Data sources Embase, Medline, Cochrane, Google Scholar, and Health Technology Assessment databases (1966-2005), and reference sources for utility values and economical variables.
Methods Decision analytical modelling and Markov simulation were used to model medium and long term costs, quality of life, and cost effectiveness after either intervention using data from referenced sources. Probabilistic sensitivity and alternative analyses were used to investigate the effect of uncertainty about the value of model variables and model structure.
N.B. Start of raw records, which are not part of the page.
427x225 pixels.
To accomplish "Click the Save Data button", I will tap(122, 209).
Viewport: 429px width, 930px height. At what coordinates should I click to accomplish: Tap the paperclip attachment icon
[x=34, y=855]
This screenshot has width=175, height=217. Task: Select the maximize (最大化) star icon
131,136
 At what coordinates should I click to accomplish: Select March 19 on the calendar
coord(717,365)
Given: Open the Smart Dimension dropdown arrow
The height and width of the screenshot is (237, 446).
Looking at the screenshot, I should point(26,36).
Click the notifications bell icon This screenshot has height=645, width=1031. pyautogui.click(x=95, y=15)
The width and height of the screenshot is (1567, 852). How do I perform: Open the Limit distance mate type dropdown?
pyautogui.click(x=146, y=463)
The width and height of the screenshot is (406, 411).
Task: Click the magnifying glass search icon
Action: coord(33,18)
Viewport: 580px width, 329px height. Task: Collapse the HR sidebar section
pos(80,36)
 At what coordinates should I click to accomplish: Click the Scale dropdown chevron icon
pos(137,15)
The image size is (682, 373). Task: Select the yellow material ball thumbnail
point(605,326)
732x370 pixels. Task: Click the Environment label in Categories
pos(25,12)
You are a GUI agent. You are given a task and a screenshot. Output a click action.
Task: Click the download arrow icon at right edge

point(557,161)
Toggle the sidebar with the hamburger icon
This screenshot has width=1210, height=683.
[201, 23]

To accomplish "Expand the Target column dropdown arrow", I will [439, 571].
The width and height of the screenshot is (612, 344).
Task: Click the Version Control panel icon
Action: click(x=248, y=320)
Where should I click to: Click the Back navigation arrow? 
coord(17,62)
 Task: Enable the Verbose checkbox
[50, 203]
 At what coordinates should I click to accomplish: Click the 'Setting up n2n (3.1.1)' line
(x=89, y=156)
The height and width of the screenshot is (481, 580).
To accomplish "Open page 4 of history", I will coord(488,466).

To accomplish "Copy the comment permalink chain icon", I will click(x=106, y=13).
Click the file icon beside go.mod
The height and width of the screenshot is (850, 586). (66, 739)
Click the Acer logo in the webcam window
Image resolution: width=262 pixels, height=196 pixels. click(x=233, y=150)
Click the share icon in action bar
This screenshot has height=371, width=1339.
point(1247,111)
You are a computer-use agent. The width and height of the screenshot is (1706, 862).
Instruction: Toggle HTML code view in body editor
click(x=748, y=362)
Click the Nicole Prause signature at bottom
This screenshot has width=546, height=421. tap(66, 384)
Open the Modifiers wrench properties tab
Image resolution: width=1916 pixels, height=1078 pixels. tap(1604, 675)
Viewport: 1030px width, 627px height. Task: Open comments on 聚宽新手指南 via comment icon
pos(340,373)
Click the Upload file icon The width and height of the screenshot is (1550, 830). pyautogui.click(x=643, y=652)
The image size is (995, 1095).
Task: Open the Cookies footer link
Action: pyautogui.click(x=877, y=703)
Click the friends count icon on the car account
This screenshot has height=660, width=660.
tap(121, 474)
Results Stenting was the dominant strategy in the first two years, being both more effective and less costly than bypass surgery. In the third year bypass surgery still remained more expensive but became marginally more effective. As the incremental cost effectiveness was £1 108 130.40 (
1 682 146.00; $2 179 194) per quality adjusted life year (QALY), the additional effectiveness could not be said to justify the additional cost at this stage. By five years, however, the incremental cost effectiveness ratio of £28 042.95 per QALY began to compare favourably with other interventions. At 10 years the additional effectiveness of 0.132 QALYs (range 0.166 to 0.430) probably justified the additional cost of £829.02 (range £205.56 to £1452.48), with an incremental cost effectiveness of £6274.02 per QALY. Sensitivity and alternative analysis showed the results were sensitive to the time horizon and stent type.
Conclusions Minimally invasive left internal thoracic artery bypass may be a more cost effective medium and long term alternative to percutaneous transluminal coronary artery stenting.